Nasze miasto i Fundacja Zdążyć z Miłością odpowiedziały na ten problem i już niebawem w Koszalinie ma powstać Zakład Aktywności Zawodowej, czyli miejsce pracy dla osób niepełnosprawnych. Miasto Koszalin przekazało fundacji na ten cel budynek przy ul. Orlej. Pracę znajdzie tam nawet 50 osób z niepełnosprawnościami.
Chęć zmiany
Od pewnego czasu o problemach osób z niepełnosprawnościami zaczęto mówić głośno. W czerwcu 2022 roku pełnomocnik ds. osób niepełnosprawnych Urzędu Miejskiego w Koszalinie przystąpił do opracowania nowego projektu programu działań samorządu na rzecz osób niepełnosprawnych.

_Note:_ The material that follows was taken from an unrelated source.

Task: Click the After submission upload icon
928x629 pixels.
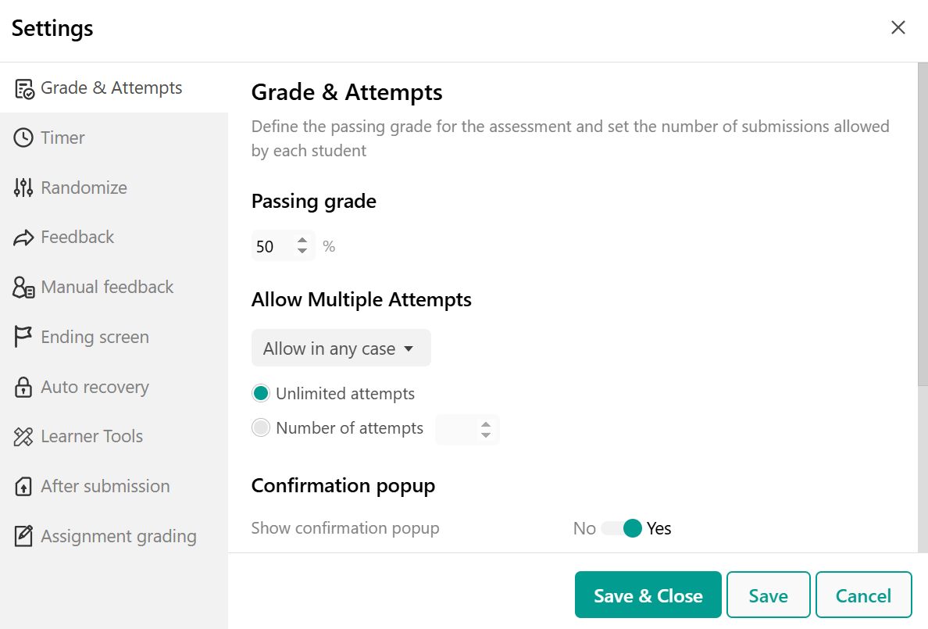Action: click(23, 486)
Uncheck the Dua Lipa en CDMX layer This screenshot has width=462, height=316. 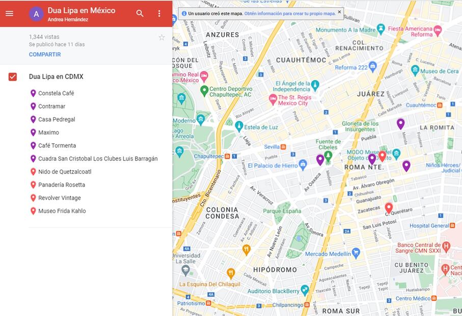[x=13, y=77]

Do przygotowania „Miejskiego programu wyrównywania szans osób niepełnosprawnych” na kolejne lata został powołany specjalny zespół. Dokument zostanie przedłożony do uchwalenia przez Radę Miejską w kwietniu przyszłego roku. Będzie to kontynuacja obecnie realizowanego programu wyrównywania szans osób niepełnosprawnych na lata 2018-2022. Aby nowy program jak najlepiej odzwierciedlał koszalińską sytuację osób z niepełnosprawnościami, przygotowana została specjalna ankieta skierowana zarówno do osób z niepełnosprawnością, jak i do pracodawców. Jest dostępna na stronie www.koszalin.pl oraz na facebookowym profilu „Koszalin Centrum Pomorza”. Dodatkowo wersję papierową można otrzymać w organizacjach pozarządowych oraz miejskich jednostkach. Ostatnio pojawiła się również w autobusach komunikacji miejskiej.

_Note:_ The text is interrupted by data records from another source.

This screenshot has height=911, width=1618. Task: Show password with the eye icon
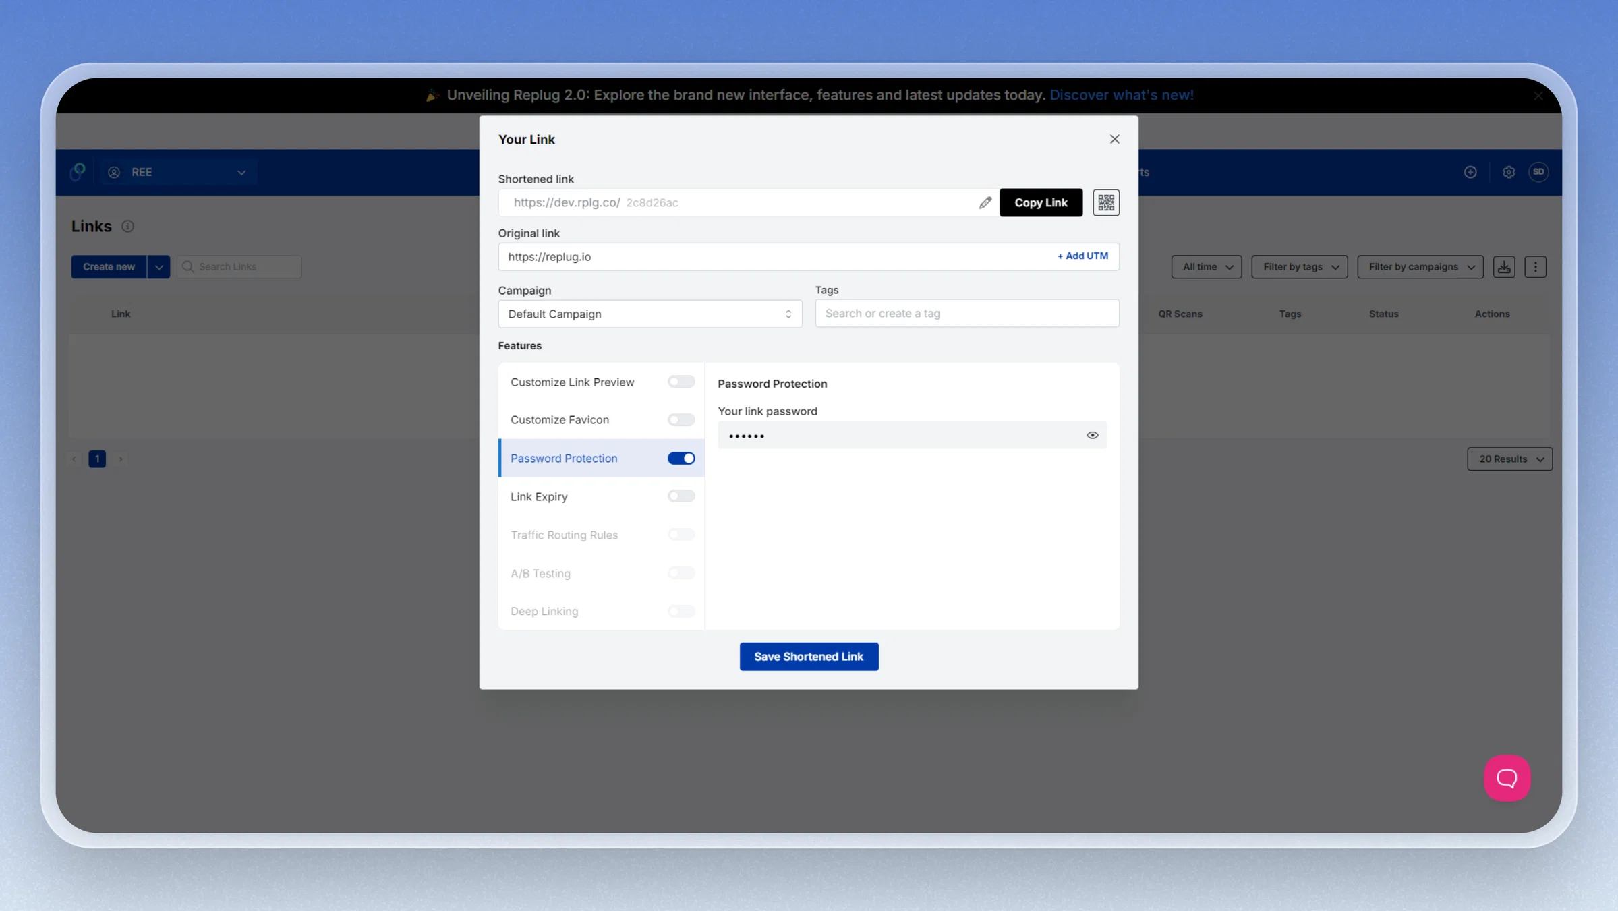1092,435
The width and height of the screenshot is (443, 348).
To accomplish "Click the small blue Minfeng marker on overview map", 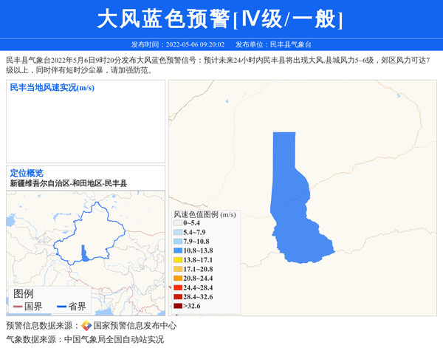I will point(84,253).
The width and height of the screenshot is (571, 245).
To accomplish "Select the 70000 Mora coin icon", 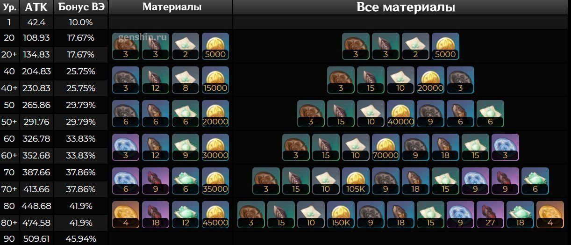I will (385, 147).
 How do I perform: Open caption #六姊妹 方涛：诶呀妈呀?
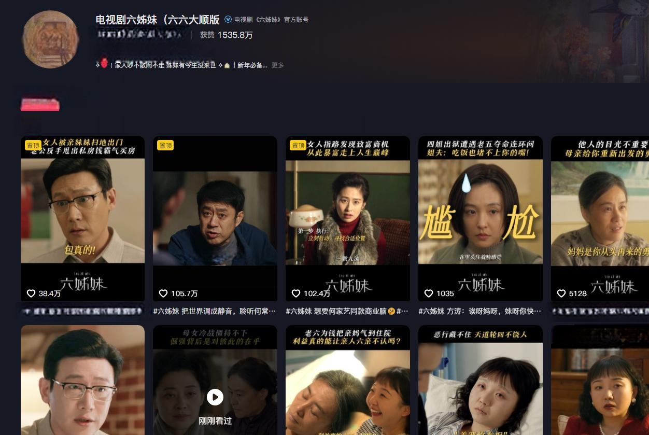(480, 311)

Ankiety posłuży do zidentyfikowania potrzeb osób z niepełnosprawnością w Koszalinie i będzie wykorzystana do powstającego kolejnego programu działań miasta na rzecz osób z niepełnosprawnością.
Jednak nadal w Koszalinie sporo rzeczy jest do naprawienia czy ulepszenia. – Moim zdaniem w Koszalinie dużo jest do naprawy, tak jak chodniki, które są w naprawdę kiepskim stanie, są krzywe, nierzadko osoba zdrowa może się przewrócić czy zahaczyć o dziurę, a tym bardziej matka z dzieckiem w wózku czy osoba na wózku czy o kulach. Oczywiście, jeśli tylko miasto będzie miało fundusze, powinno również zająć się krawężnikami. A teraz przede wszystkim powinni czym prędzej odśnieżyć chodniki, podjazdy, ponieważ są zasypane. Myślę, że warto również dodać, że osobom, które poruszają się na wózku, nie pomaga fakt, że chodniki zasypywane są piaskiem, który bardzo utrudnia poruszanie się na wózku. Gorzej porusza się po takim piasku niż po samym już śniegu – mówiła Żaneta Papierska.